日本が参照しつづけた米国は、オバマ大統領が推進する医療保険制度改革(オバマケア)に見られるように、「公助」を強化しようとすると、自助の価値観を冒されたと感じる人々から猛烈な反対運動が起きます。しかし、たとえばスターバックスのような企業では、アルバイトを含むすべての従業員に健康保険を付与し、安心して働ける環境を用意するなど、「準公助」ともいうべき発想は健在です。
共助が機能する国、機能しない国
さらに見逃せないのは、「自助の国」の米国は、実は「共助の国」でもあることです。キリスト教の宗教観が教会を中心にコミュニティーレベルでの共助の場となり、生活困窮者などを支援してきました。また、自己責任で挑戦した新しいビジネスなどが失敗しても、周囲はチャレンジャー精神を称え、次のチャレンジができるように働き口を用意し合います。いっぽうの日本は、一度失敗すると個人保証の負担や信用の失墜などにより、再起不能になる人も少なくありません。「共助」が機能していないという隠れた問題が日本にはあります。
先日、友人たちと晩飯を食べながら「ソーシャルビジネス」について語り合う機会がありました。そこで話題になったのが、バングラディシュでマイクロファイナンスの手法を開発し、貧困からの脱出を支援するソーシャルビジネスを成功させているグラミン銀行でした。創設者のムハマド・ユヌス氏はノーベル平和賞を受賞し、つぎは経済学賞のダブル受賞の可能性もあると期待されています。このマイクロファイナンスの手法を日本に導入しようとがんばっている人々がいるのですが、これがなかなかうまくいかないのだそうです。
理由はいろいろとありますが、大きな背景の違いに「共助」の有無があります。バングラディシュでは、マイクロファイナンスを受けて成功せず弁済できなかった人がいると、周囲の人々がちょっとずつ支援をしてなんとか返済できるようにするコミュニティーの「共助」があるそうです。それが日本では「自己責任」観念によって期待できないため、ファイナンスの基盤が維持しにくいとのこと。
自助、共助、公助を通底するもの
麻生氏が発言した「子どもを産む」ことも「企業が利益を出す」ことも、基本は「自助」の活動ではあります。
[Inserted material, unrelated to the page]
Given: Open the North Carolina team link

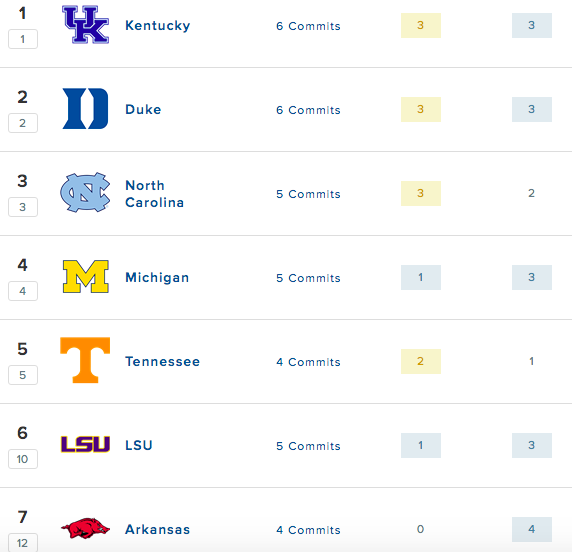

同時に効果的な「公助」の基盤が必要なことも論を待ちません。しかし私たちが今一番問題意識をもつべきは、ひょっとすると「共助」の絆が途切れてしまっていることなのかもしれません。
阪神淡路大震災をきっかけにボランティア活動が草の根で広がり、それは東日本大震災でも大きな役割を果たしました。日本も変わりつつあります。しかし米国の教会活動のような伝統は、日本では消滅してしまいました。これをどうやって再構築するか。「共助」が社会の「ふつう」になるために、どんなことを考え実行していったら良いのか。
麻生氏の不用意で不適切な発言を契機に、衆院選挙の大きな背景にある「価値観」の問題を考えるのは、決して無駄なことではないと思います。「自助、共助、公助」は、ひとつながりのテーマです。通底するのは、私たちが日本をどのような社会にしたいかという「価値観の選択」です。